# PROBLEM REQUIREMENTS
Copy the entries from the line containing "This screenshot has" down to the line containing "pos(201,63)", changing "back arrow icon" to "left arrow icon" and keeping everything else as it is. Omit the pictures from your copy.

# RECORD EXCERPTS
....
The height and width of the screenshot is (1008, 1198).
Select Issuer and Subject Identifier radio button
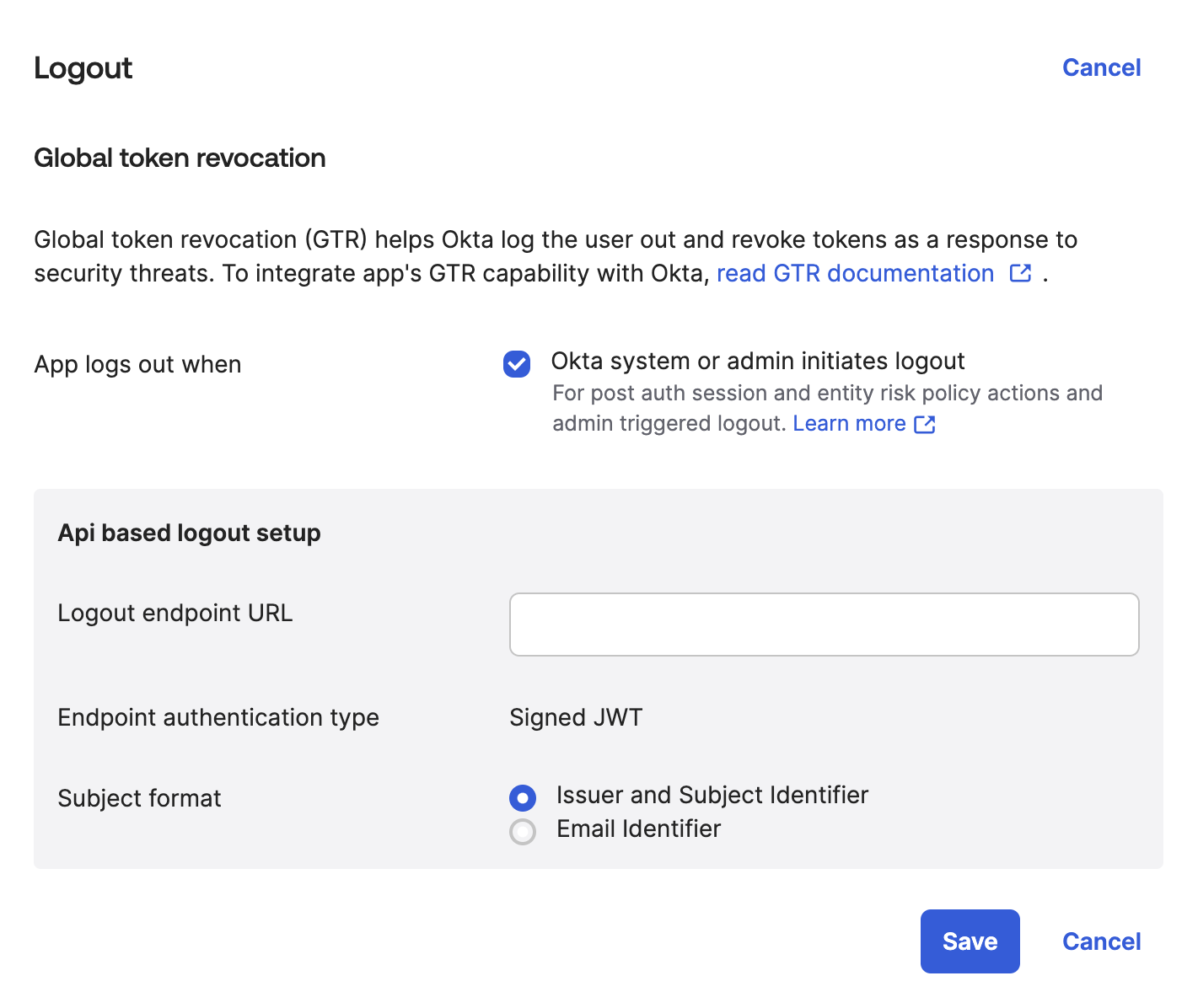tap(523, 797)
....
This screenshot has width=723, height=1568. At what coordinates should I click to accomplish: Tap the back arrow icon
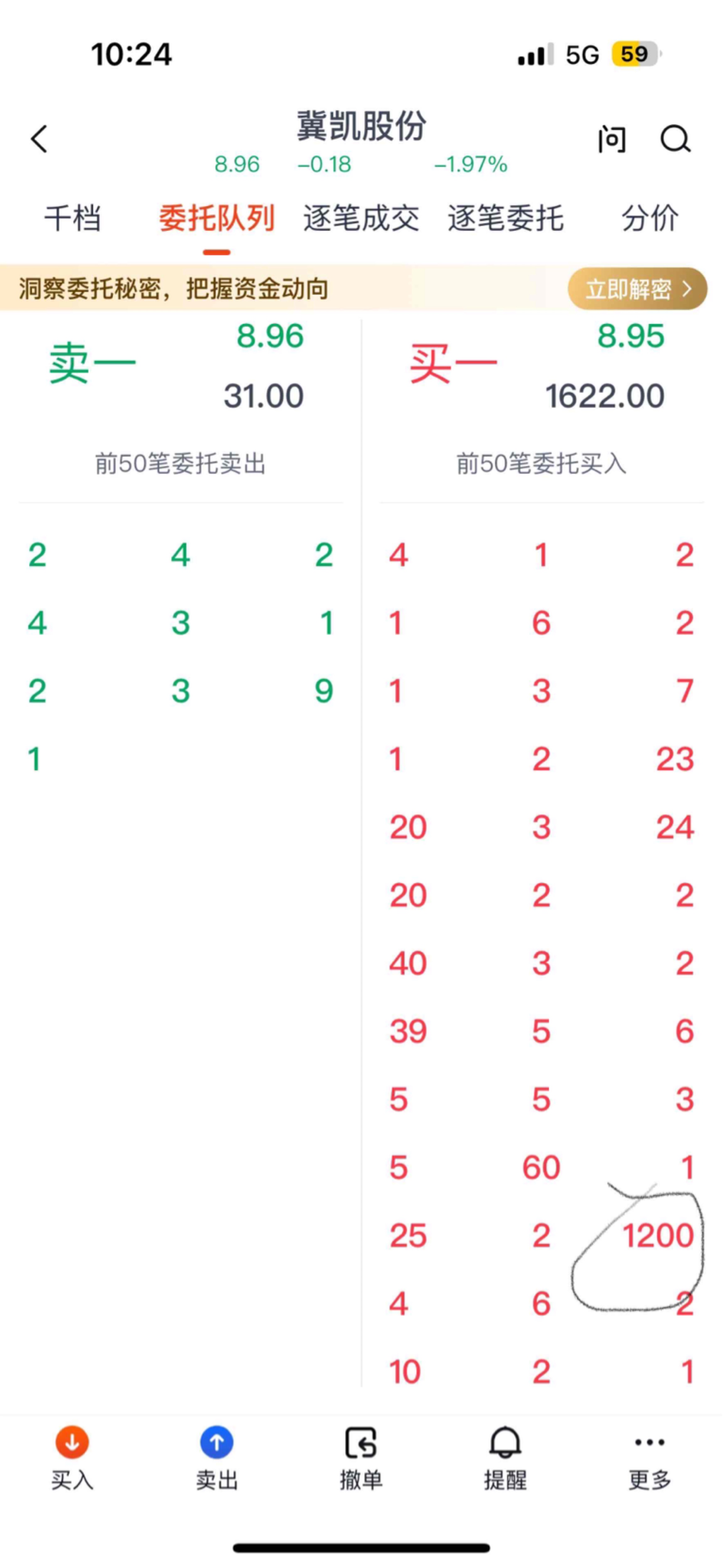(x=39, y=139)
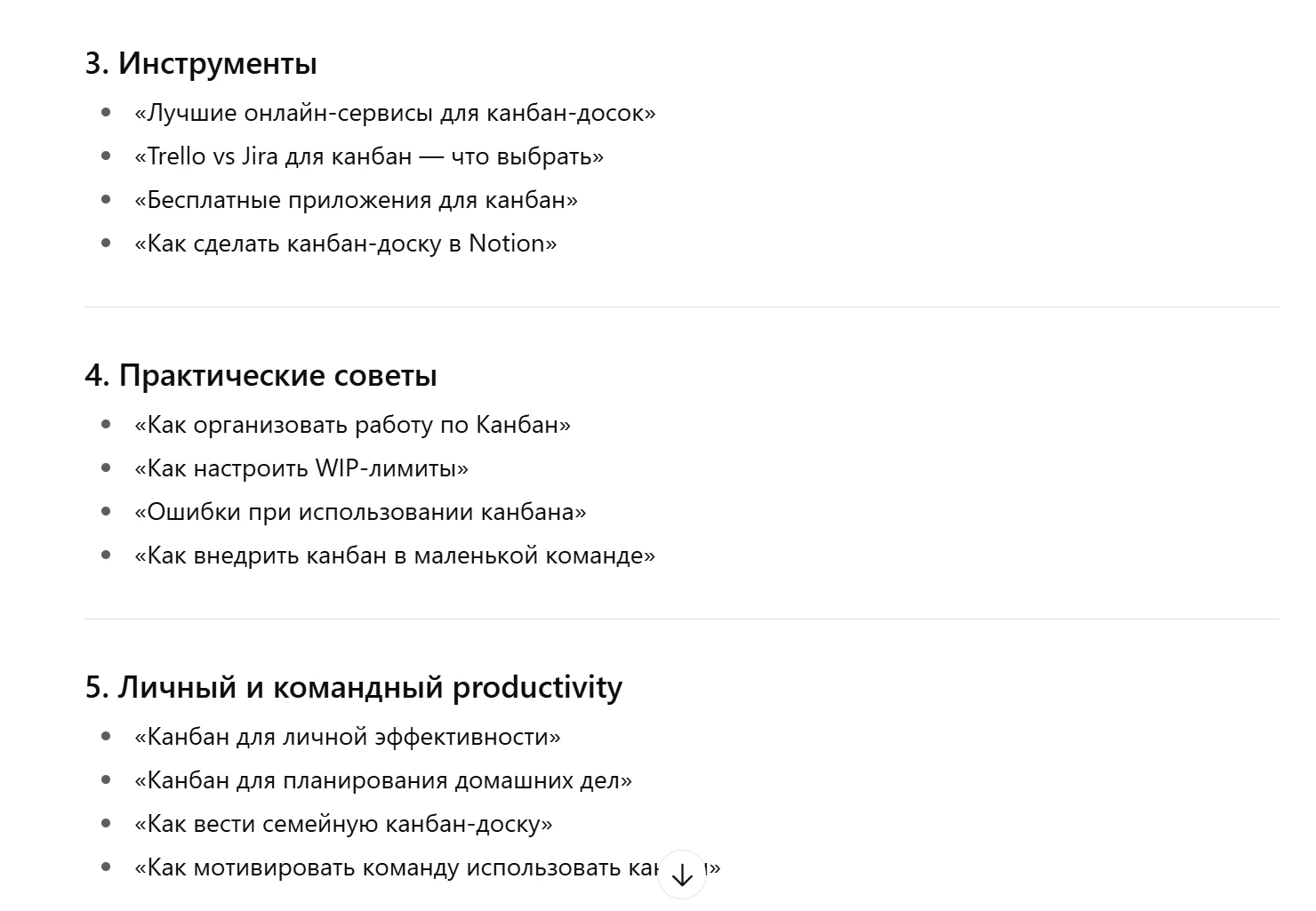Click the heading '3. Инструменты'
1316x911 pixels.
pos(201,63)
....
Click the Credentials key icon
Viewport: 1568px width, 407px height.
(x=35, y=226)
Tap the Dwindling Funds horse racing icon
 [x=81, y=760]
....
# TASK ANSWER
This screenshot has width=723, height=1568. At what coordinates should I click to accomplish: Tap the left arrow icon
(x=39, y=139)
Click the heading '3. Инструменты'
1316x911 pixels.
pos(201,63)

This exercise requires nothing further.